Positivism and Educational Research - studying process of judgement

“Objectivity is of the essence of science, just as subjectivity is one of the essence of art. Natural scientists are natural objectivists ... But it is harder to scientific, hence objective, about human affairs than about the nature. (...) This is also why we often mistake opinions for data, value judgements for descriptive statements, and prophecies for forecasts.” (d Mario Bunge)

“The work of the logical positivists became known in the English-speaking world through the writings of A.J. Ayer and others, and it was the source of B. F. Skinners’s view that psychology should restrict itself to the study of behaviour. For only behaviour is observable.”
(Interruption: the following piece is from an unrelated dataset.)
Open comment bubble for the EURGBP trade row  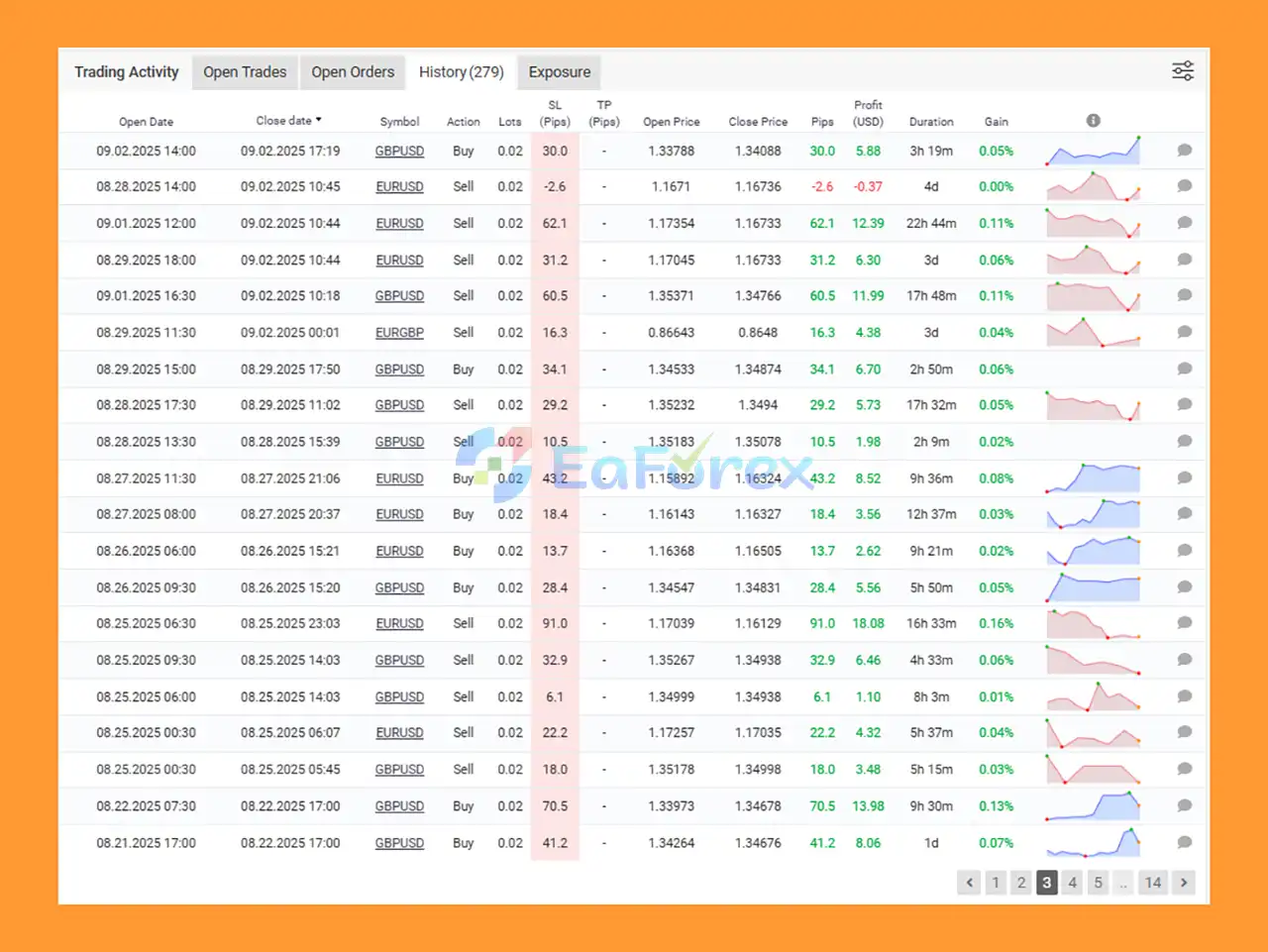point(1184,332)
“To philosophers, positivism (including behaviourism) is a form of empiricism; and empiricism in turn is one of the two forms of foundationalist philosophy. The problems faced by positivism are merely variants of the problems that have surfaced with respect to foundationalism . The following schematic should make the relationships clear. “

Earlier this century philosophers like Ludwig Wittgenstein or Karl Popper argued that “observation is theory-laden: What the observer seen and what he or she doesn’t see (...)” the judgement of the observer will also be influenced by the background knowledge and the life experiences of the observer him/herself like “assumptions, hypotheses or even conceptual schemes that the observer harbours.”

It is worth exploring the concept of truth; I think it is safe concluding that the truth is rather something that people se as their truth and not always what is factually proven. And therefore we can say that there are multiple realities, individual truths that are created through individual beliefs and backgrounds. However we know that the belief and the truth are two completely separate things.

Charles Sanders Peirce defined the truth as “that upon which a person is prepare to act” and this seems like quite a logical perception of individual truth as people do act on things that they believe to be true as well even though that truth may not be a proven fact.

Lets take an example from 1492. Many people believed that our globe is flat and Colubcus believed it was spherical. This belief of spherical globe, even though as we know being a fact, was not taken as a general true fact until it was proven. And since travelling proved it to be so, it was then taken as a general proven truth - a fact. Also “because people strongly believe or imagine the world to be certain way, it has become colloquial to refer to ‘their ‘ realities.”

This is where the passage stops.